Commissioning decisions are currently informed by assessments made by experts of need – at population level by public health specialists and at individual level by doctors. Clinical assumptions are made about the right level of treatment for the level of need in the population. And yet we observe huge variation in the rates of intervention that persist even after adjusting for need. In the absence of absolute markers for what constitutes appropriate levels of population provision for some procedures, some of the variation could reflect over – rather than under – provision of services. When patients are systematically given information and supported to make a decision about their treatment, the population intervention rates have been shown to be dramatically lower than even the bottom end of the distribution.

So what is the ‘right’ rate of intervention? How do we measure and capture information to inform these population level investment decisions in future?
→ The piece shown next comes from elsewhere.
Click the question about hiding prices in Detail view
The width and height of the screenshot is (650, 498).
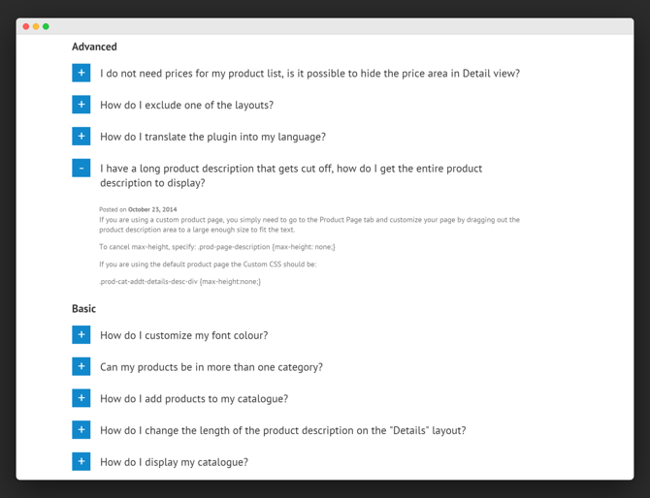click(x=309, y=74)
Al Mulley and colleagues argue that the NHS must systematically measure decision quality, that is what patients know about the disease, the treatment options and possible outcomes. We already know that many people who would rather die at home end up in hospital, often subjected to intensive medical intervention in the hope of prolonging life. What if every person had an advance directive following a supported conversation about the quality of life implications of intensive treatment and resuscitation?

Clinical commissioning groups are being given responsibility for the NHS budget. They have a limited set of options to manage with less resources – either pay the providers of care less, ration care explicitly by refusing to pay for certain treatments, manage demand using clinical thresholds or allow waiting times to rise. None of these are very appealing.

There is another option. By making visible the fact that their patients are not fully aware of their choices and haven’t necessarily got the basic knowledge about their condition or the treatment options, clinicians can stop the silent misdiagnosis and create value for the NHS. The NHS needs to stop buying interventions and treatments that patients neither want nor need.